AI breaks that model. Publishers create all the content, but then the big search engines and AI companies can answer user questions without giving any reference at all to the original sites (companies like Google are providing source citations, but I guarantee the click-through rates go WAY down). This breakdown in the web's economic model has been happening for a while even before AI (e.g. with Google hosting more and more "informational content" directly on SERP pages - see https://news.ycombinator.com/item?id=24105465), but with AI the breakdown is really complete.

So no, I don't fault people at all who don't want all the toils of their labor to be sucked up by trillion dollar megacorps.

nickpsecurity · a year ago
That’s their expectation but not the original design. The design of HTTP is that, if you run a web server, you are willing to send content to anyone that sends you a HTTP request. Anyone putting content online with a system like that should expect the data to go out to as many as request it.

Alternative systems, like paywalls with prominent terms and conditions, exist to protect copyrighted content. They intentionally avoid them. So, they’re using a system designed for unrestricted distribution to publish content they hope people will use in restricted ways. I think the default, reasonable expectation should be that anyone can scrape public data for at least personal use.

Venn1 · a year ago
I activated the Block AI Scrapers and Crawlers feature on Cloudflare months ago.
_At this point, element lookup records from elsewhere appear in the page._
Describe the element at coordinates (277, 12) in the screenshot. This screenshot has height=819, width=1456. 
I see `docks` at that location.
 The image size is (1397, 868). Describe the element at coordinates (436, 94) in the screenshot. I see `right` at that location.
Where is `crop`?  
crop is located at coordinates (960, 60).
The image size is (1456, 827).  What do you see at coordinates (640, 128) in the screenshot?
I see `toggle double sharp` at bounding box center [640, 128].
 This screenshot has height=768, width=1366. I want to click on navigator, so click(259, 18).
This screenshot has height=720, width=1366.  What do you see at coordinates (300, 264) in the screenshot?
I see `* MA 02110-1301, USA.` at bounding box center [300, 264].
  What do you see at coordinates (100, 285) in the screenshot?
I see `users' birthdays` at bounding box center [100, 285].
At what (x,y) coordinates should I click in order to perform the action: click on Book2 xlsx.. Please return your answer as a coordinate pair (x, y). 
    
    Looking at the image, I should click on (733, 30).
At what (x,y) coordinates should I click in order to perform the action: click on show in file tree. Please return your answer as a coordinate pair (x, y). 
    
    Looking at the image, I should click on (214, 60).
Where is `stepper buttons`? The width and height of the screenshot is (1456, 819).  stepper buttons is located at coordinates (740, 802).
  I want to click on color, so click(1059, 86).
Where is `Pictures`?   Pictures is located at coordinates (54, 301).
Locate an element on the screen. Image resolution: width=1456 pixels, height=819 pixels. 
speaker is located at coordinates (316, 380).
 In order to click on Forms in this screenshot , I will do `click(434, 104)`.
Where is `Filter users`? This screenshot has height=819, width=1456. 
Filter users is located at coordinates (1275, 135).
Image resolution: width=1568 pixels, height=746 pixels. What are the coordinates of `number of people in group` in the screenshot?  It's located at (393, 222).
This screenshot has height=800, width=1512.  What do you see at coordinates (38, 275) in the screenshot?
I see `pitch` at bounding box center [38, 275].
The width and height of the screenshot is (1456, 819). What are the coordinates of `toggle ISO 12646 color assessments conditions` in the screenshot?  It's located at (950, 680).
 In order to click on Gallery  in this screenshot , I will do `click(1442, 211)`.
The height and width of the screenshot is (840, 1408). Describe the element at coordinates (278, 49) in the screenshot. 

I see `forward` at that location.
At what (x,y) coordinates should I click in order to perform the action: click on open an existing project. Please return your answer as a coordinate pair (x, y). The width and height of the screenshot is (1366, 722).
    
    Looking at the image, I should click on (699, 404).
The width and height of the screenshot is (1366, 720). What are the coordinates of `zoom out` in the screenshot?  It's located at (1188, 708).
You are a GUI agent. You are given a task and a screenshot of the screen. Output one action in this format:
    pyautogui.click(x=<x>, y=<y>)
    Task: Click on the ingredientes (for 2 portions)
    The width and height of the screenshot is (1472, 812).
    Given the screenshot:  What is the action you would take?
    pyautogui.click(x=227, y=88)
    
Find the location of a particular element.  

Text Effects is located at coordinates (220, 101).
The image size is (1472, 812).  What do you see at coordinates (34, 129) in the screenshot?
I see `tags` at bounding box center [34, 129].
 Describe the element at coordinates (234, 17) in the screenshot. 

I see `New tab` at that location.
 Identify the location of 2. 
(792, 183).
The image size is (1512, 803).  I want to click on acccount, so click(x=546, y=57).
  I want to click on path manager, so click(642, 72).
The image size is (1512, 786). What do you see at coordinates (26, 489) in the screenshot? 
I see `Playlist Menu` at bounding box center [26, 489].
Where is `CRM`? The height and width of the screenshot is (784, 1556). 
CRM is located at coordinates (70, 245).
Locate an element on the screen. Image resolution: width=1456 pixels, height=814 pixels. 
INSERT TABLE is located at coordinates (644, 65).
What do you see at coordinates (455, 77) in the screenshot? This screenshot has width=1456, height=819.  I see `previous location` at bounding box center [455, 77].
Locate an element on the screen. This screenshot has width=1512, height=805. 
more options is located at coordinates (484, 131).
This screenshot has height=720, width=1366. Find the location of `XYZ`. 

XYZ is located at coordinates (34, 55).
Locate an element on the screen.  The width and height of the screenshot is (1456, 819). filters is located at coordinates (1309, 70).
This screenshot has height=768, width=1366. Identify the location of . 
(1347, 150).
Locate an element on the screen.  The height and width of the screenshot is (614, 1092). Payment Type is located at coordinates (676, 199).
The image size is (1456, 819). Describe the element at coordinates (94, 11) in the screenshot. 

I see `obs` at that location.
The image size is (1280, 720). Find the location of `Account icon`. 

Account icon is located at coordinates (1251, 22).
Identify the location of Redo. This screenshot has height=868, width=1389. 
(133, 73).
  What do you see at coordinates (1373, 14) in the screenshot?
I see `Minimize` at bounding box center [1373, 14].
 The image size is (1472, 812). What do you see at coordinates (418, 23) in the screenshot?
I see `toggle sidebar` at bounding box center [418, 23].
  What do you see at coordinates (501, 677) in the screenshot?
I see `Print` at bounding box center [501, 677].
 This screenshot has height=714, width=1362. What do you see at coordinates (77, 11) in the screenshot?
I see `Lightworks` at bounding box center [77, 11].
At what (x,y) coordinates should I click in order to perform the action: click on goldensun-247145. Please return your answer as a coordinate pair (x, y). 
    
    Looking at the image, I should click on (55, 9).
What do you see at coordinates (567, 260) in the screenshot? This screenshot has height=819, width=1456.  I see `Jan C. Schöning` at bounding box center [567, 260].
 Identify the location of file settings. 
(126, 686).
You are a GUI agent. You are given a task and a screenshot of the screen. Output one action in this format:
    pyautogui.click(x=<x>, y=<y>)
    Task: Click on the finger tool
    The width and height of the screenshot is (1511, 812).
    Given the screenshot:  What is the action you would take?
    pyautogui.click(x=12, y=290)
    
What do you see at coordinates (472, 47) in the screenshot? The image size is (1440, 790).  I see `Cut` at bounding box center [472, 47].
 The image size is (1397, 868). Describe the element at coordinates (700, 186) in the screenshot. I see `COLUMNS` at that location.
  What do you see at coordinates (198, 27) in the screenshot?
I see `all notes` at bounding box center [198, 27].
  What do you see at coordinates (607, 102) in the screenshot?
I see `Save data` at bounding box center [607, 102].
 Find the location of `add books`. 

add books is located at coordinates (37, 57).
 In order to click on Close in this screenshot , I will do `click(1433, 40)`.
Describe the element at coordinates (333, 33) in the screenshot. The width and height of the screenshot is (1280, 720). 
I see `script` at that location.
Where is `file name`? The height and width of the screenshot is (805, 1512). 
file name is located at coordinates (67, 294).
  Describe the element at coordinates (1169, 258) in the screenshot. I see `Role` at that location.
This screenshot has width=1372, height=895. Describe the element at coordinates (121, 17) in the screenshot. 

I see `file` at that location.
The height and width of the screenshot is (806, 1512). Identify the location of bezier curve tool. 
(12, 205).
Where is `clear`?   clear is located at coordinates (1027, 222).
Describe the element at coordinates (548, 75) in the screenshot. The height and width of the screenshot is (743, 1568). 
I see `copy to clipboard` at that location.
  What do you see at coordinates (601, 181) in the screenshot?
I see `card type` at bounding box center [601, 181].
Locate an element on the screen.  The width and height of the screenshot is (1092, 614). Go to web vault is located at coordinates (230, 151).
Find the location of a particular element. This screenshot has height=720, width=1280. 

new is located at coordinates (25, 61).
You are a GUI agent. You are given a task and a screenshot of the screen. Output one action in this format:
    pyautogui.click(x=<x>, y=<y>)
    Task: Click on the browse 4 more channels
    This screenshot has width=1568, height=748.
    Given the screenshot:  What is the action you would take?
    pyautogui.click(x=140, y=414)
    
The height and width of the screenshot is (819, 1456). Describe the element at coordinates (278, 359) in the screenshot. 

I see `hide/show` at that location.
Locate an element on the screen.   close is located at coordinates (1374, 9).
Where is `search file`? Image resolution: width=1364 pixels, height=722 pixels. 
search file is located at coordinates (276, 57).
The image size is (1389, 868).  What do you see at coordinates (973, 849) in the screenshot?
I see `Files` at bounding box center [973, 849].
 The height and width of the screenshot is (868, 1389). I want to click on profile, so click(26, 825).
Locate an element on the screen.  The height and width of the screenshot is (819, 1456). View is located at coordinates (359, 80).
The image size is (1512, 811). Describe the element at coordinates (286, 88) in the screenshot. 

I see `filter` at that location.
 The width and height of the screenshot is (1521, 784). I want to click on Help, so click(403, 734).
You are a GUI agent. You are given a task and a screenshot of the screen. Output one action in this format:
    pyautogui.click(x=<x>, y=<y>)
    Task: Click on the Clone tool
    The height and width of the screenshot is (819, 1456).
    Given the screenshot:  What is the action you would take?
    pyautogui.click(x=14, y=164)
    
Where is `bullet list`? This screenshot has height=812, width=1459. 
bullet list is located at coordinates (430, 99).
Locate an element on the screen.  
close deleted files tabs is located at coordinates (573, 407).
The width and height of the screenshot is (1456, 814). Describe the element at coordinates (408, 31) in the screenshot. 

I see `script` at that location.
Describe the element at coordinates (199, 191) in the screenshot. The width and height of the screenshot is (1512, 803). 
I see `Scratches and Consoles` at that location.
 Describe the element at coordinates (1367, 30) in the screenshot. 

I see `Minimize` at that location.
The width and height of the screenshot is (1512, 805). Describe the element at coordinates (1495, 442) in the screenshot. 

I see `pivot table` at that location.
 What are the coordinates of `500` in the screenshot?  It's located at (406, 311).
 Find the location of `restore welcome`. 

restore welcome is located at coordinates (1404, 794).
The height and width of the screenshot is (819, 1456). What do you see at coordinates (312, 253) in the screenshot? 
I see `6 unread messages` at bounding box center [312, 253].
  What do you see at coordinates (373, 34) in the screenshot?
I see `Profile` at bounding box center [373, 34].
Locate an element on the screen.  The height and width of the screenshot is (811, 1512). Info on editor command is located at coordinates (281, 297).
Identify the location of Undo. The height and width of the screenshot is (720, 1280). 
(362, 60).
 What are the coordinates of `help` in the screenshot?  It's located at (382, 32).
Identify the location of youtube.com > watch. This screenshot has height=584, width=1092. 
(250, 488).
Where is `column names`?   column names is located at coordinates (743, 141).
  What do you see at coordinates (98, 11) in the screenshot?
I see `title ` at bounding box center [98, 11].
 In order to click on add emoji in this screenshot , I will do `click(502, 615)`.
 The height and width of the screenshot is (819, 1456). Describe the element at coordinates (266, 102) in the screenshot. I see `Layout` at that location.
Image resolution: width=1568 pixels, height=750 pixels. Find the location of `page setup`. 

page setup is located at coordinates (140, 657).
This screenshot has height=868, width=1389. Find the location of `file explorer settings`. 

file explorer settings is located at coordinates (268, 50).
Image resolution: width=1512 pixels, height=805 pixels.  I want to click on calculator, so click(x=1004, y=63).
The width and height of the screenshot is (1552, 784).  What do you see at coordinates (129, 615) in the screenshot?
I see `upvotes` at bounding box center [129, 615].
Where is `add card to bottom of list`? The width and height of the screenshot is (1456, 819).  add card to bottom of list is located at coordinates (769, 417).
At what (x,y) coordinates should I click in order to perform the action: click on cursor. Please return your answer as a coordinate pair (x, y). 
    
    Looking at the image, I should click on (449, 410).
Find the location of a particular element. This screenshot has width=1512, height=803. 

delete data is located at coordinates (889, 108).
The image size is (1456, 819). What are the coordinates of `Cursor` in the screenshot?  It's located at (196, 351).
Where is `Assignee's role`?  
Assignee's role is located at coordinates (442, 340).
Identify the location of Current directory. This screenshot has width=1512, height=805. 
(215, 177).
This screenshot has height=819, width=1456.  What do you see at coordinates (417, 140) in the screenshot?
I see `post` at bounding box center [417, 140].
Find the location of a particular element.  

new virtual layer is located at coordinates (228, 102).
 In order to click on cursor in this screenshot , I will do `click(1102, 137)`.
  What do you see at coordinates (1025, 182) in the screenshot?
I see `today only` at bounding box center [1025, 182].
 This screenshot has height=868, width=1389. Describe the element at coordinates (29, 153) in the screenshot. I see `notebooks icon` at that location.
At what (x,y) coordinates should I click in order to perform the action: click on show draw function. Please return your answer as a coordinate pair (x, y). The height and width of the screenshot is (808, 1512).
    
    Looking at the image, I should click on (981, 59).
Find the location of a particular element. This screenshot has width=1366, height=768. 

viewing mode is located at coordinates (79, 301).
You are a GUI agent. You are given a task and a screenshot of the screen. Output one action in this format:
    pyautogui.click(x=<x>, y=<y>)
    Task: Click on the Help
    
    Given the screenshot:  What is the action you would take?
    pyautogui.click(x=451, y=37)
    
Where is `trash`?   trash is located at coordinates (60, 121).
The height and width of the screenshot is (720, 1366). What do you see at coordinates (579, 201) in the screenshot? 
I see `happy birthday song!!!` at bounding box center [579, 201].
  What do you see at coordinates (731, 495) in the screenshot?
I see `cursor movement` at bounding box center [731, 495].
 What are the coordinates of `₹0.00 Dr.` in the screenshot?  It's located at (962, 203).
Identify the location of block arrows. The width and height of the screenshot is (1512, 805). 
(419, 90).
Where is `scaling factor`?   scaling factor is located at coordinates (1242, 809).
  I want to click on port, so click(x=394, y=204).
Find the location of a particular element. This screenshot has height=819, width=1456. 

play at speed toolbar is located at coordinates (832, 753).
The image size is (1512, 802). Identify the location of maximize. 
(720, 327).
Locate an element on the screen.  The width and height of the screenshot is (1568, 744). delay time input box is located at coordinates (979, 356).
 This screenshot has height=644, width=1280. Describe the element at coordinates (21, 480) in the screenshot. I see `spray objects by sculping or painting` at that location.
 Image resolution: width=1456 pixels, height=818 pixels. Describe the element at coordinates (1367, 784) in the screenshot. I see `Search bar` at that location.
When I checked the event logs, I was surprised by the persistent attempts from GPTBot, PetalBot, Amazonbot, and PerplexityBot to crawl my site. They were making multiple requests per hour.

Considering my blog's niche focus on A/V production with Linux, I can only imagine how much more frequent their crawling would be on more popular websites.

hn_throwaway_99 · a year ago
I feel like talking about robots.txt in this context is kind of a pointless enterprise given how there's no guarantee it will be followed by crawlers (and TFA fully acknowledges this). Before AI, there was a mutually (not necessarily equal, but mutual) beneficial economic arrangement where websites published open content freely, and search engines indexed that content. That arrangement fundamentally no longer exists, and we can't pretend it's coming back. The end game of this is more and stronger paywalls (and not ones easily bypassed by incognito mode), and I think that's inevitable.